The response to Brexit in the U.K. has been chaotic — Prime Minister David Cameron announced he would be stepping down; the value of the pound tumbled to its lowest in at least three decades — and it now appears that the weekend offered no respite, with sterling hitting a fresh low on Monday morning.
Cameron’s plans for resignation have created a tense power vacuum in the country’s ruling Conservative Party, with former mayor of London Boris Johnson, who supported Brexit, tipped as a candidate to replace him.
But a far more dramatic fallout is taking place in the opposition Labour Party, whose leader Jeremy Corbyn faces a coup. In the days following the referendum, about half of Corbyn’s shadow cabinet have resigned in protest against what they see as his poor performance during the Brexit campaign and his inability to adequately lead.
Stephen Kinnock, the son of former Labour leader Neil, told TIME that Corbyn has been unwilling to engage with politicians of opposing views and has been unable to capitalize on the “leadership vacuum” in Westminster.

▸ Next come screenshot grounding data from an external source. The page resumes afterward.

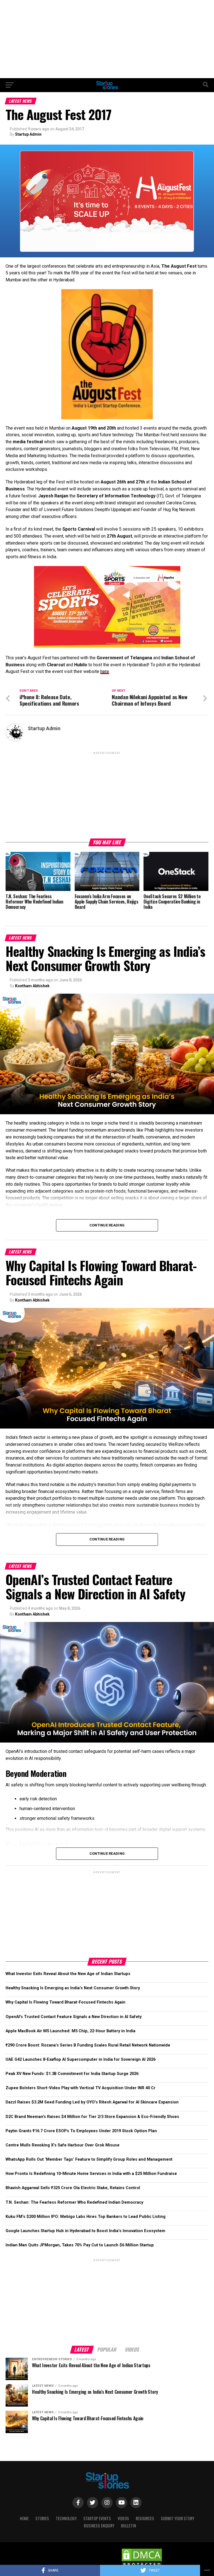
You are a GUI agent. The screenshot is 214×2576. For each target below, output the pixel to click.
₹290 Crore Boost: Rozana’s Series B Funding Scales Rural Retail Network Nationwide (88, 2045)
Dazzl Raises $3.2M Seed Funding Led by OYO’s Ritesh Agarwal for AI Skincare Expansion (92, 2102)
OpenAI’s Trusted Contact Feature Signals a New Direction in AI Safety (74, 2016)
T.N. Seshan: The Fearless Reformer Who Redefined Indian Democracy (74, 2202)
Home (24, 2518)
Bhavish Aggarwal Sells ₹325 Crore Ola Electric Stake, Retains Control (73, 2188)
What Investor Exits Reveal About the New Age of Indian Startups (68, 1973)
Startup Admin (28, 134)
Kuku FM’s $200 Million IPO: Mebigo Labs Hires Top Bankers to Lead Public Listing (86, 2216)
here (104, 671)
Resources (145, 2518)
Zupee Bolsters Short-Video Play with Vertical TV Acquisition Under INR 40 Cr (80, 2088)
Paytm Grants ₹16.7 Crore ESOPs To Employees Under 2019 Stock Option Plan (81, 2131)
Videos (123, 2518)
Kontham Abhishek (32, 986)
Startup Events (97, 2518)
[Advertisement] (107, 39)
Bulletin (128, 2526)
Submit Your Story (177, 2518)
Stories (42, 2518)
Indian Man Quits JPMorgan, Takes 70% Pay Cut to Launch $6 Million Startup (80, 2245)
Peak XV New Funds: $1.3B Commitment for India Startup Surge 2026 (72, 2073)
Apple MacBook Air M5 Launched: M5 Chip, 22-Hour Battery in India (70, 2031)
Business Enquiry (99, 2526)
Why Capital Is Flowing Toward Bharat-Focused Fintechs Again (65, 2002)
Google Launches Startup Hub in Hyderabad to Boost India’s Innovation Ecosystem (85, 2230)
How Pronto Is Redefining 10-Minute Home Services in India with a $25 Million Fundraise (91, 2173)
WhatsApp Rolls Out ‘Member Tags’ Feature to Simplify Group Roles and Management (89, 2159)
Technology (66, 2518)
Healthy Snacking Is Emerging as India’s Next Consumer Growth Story (73, 1988)
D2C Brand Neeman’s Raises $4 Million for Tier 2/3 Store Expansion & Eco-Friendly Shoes (92, 2116)
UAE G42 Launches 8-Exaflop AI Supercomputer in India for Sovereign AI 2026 (80, 2059)
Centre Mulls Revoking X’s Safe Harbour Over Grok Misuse (63, 2145)
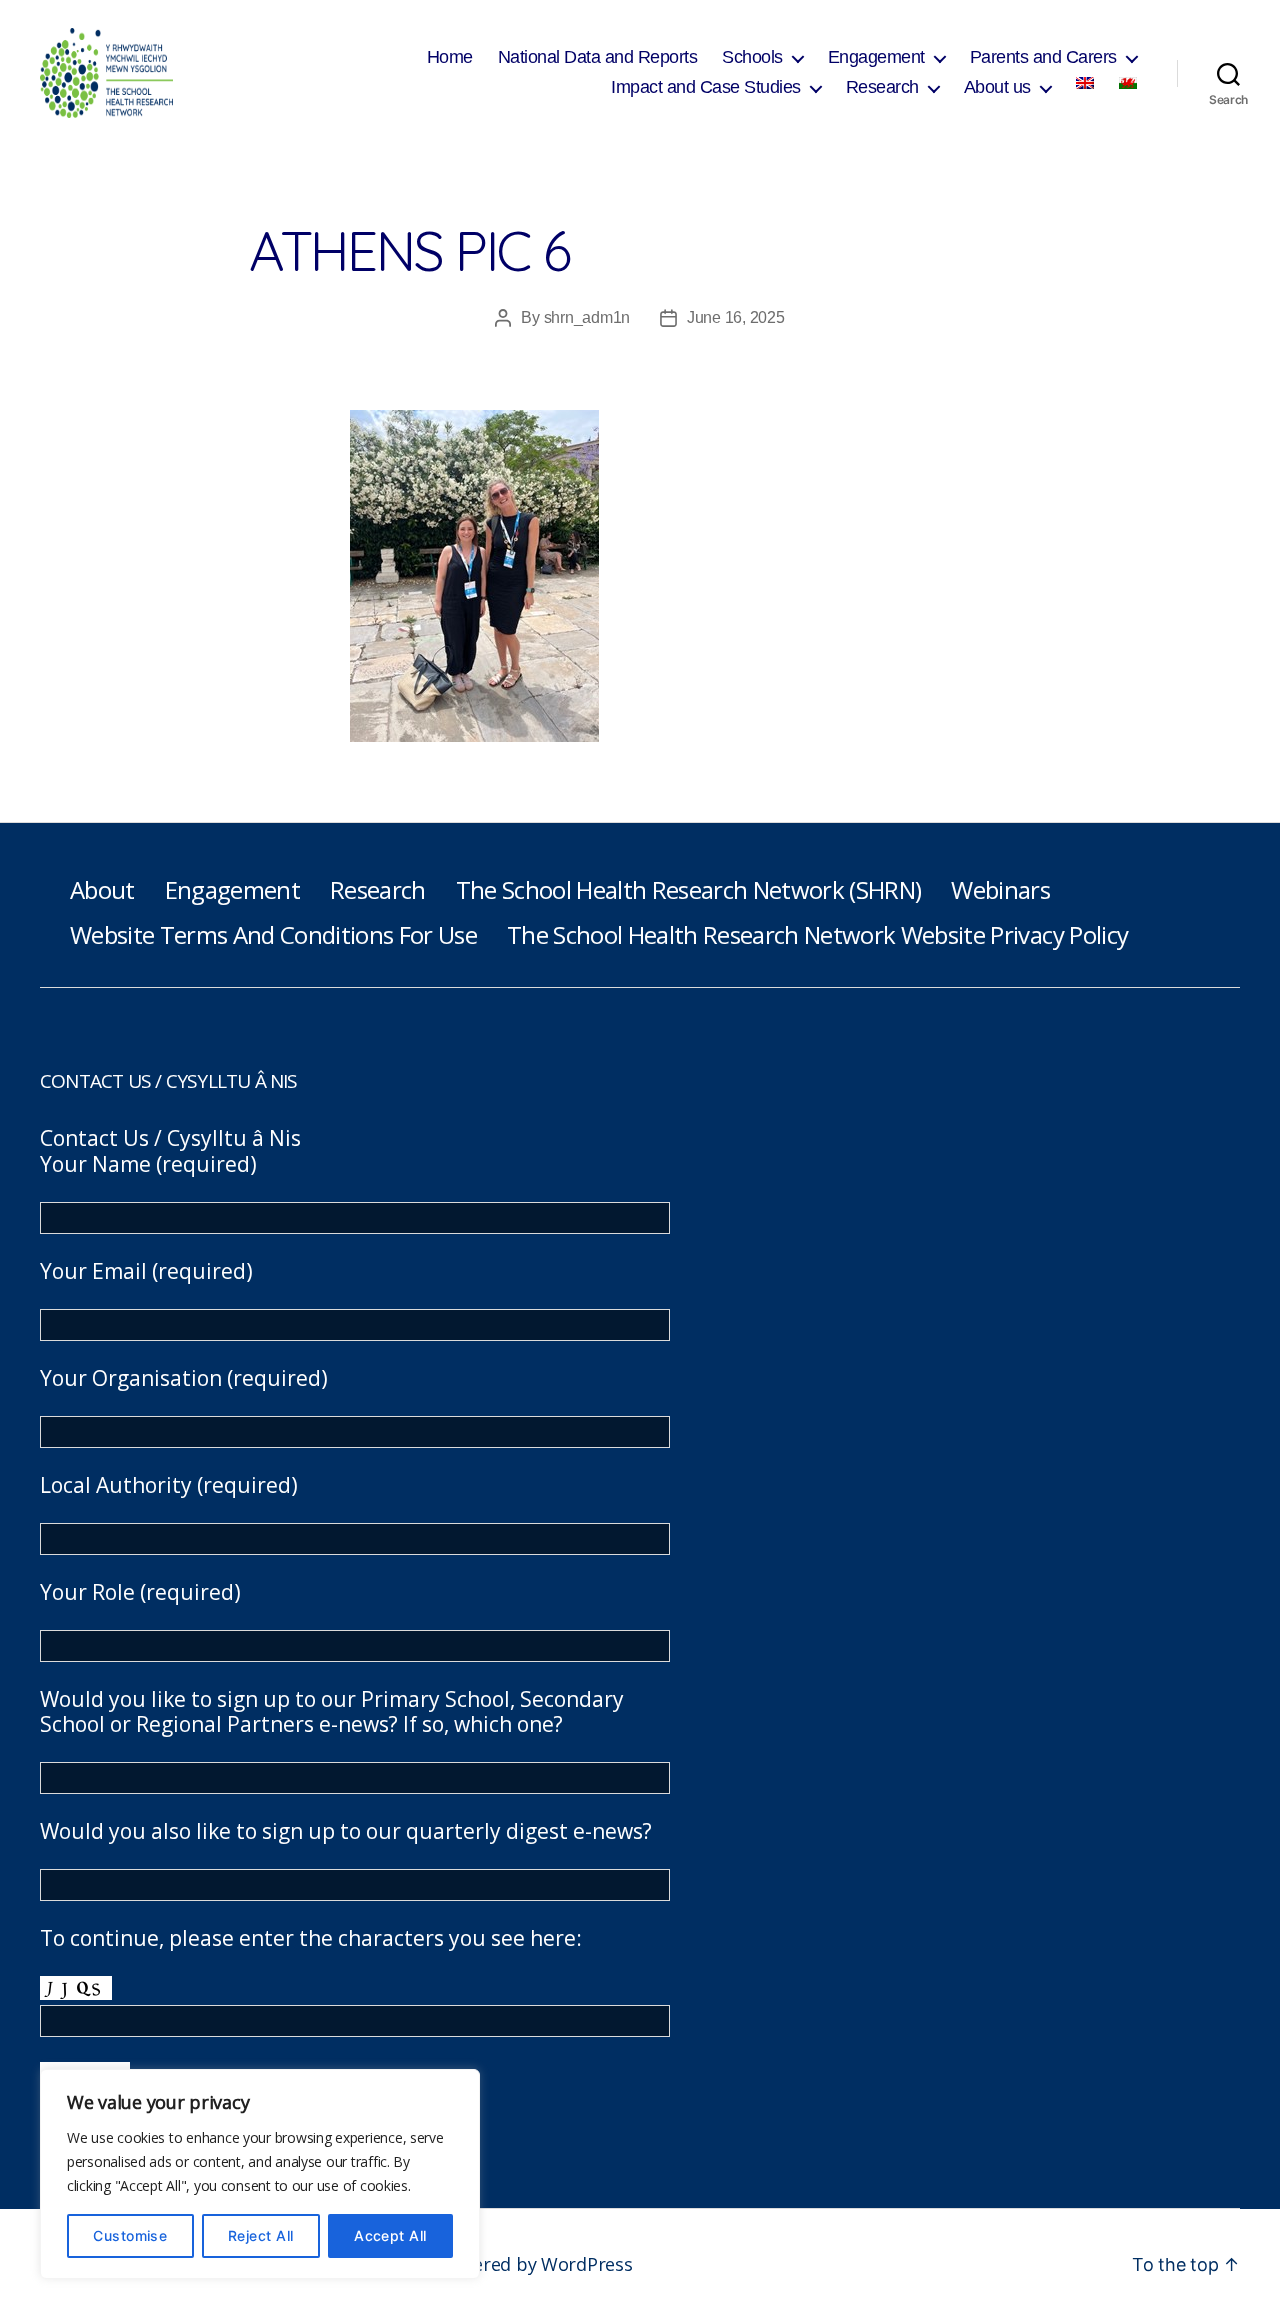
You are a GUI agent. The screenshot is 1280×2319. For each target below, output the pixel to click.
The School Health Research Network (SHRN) (689, 889)
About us (997, 87)
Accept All (390, 2235)
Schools (752, 57)
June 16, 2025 (736, 317)
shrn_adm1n (587, 317)
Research (882, 87)
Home (450, 57)
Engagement (876, 57)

“We need the Conservatives to agree to a cross-party approach to the negotiations on what the U.K.’s new relationship with Europe will be, with the Prime Minister leading and the Labour leader as deputy,” he said. “But the whole point is that we need a credible person who is a hard-headed negotiator, and that means compromising with people you don’t agree with. Jeremy has spent his entire career in rooms and forums with people who agree with him.”

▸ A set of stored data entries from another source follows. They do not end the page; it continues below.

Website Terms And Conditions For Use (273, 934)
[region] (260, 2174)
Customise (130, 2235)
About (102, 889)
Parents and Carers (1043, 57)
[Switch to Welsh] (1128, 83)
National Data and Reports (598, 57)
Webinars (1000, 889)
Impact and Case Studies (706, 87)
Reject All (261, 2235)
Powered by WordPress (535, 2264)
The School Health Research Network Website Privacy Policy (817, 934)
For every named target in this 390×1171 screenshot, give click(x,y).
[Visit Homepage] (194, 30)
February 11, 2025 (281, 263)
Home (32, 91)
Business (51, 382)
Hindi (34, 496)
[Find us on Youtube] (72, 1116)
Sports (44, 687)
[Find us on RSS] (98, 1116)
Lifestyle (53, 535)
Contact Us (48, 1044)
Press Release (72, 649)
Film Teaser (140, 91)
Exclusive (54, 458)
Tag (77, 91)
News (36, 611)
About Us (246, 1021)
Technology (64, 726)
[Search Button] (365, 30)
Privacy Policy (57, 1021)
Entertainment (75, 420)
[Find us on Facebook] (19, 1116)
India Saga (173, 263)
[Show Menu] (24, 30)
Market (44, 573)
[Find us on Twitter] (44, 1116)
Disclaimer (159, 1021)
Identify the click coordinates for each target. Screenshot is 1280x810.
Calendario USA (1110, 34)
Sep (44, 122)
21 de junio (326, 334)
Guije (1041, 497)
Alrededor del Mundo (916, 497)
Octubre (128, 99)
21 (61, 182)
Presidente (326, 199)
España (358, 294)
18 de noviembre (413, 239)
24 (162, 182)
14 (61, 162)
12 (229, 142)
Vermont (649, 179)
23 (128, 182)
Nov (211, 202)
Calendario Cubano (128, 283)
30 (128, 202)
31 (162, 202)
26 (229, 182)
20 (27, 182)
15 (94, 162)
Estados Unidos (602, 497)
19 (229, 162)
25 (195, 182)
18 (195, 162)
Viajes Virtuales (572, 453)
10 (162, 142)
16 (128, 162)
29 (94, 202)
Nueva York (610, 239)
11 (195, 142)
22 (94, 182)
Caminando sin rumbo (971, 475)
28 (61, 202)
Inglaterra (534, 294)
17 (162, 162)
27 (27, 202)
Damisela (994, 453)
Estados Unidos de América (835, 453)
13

Meanwhile, Chancellor of the Exchequer George Osborne, the British government’s top Financial Minister, held a press conference early Monday morning in an apparent effort to stabilize the London markets before they opened. Citing positive development statistics, he assured his audience that the country was “prepared for the unexpected and … equipped for whatever happens.”

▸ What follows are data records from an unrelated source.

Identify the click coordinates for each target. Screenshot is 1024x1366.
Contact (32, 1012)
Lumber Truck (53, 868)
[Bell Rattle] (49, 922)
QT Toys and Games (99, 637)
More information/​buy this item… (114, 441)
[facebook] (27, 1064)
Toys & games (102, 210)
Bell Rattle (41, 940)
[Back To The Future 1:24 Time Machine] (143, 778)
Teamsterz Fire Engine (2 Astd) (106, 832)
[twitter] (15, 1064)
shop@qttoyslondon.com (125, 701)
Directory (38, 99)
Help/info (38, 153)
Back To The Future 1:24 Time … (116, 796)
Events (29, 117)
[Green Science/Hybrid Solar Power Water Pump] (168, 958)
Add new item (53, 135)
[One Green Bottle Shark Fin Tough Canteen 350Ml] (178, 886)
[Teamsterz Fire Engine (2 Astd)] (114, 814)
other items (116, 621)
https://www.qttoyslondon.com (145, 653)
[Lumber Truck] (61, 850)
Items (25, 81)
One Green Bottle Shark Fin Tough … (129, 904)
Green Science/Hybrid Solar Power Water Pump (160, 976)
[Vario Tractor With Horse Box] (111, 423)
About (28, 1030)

“It will not be plain sailing in the days ahead, but let me be clear: you should not underestimate our resolve,” he said.
He went on to advise against implementing Article 50 of the Lisbon Treaty — the mechanism that would formalize Britain’s process of departing from the E.U. — until “there is a clear view about what new arrangements” the U.K. could obtain with the rest of Europe. He stressed that during these negotiations, standard E.U. policies on the movement of persons and the exchange of goods and services would remain unchanged.
He also conceded that fallout from the Brexit vote “will have an impact on the economy and the public finances,” though the Guardian observed on Monday morning that his comments had apparently tempered the early-morning market response. After a sharp falling off on Friday, the FTSE 100 index had recovered somewhat over the weekend, then fell only slightly after opening on Monday.
Marcel Thieliant, a senior economist with Capital Economics, a global economic-research firm, tells TIME that he is not particularly anxious about the state of the global economy in the wake of the Brexit aftershock.
“We’ve already seen a rebound in the [major Japanese stock index] Nikkei, which is encouraging, because it’s usually one of the most-hit markets when we have some period of weakness,” he says.
He also suggests that markets have been overreacting. “The U.K. economy will not do as badly as most have feared,” he says, “because at least in the short term, nothing much will change. It will take some time before the country leaves.”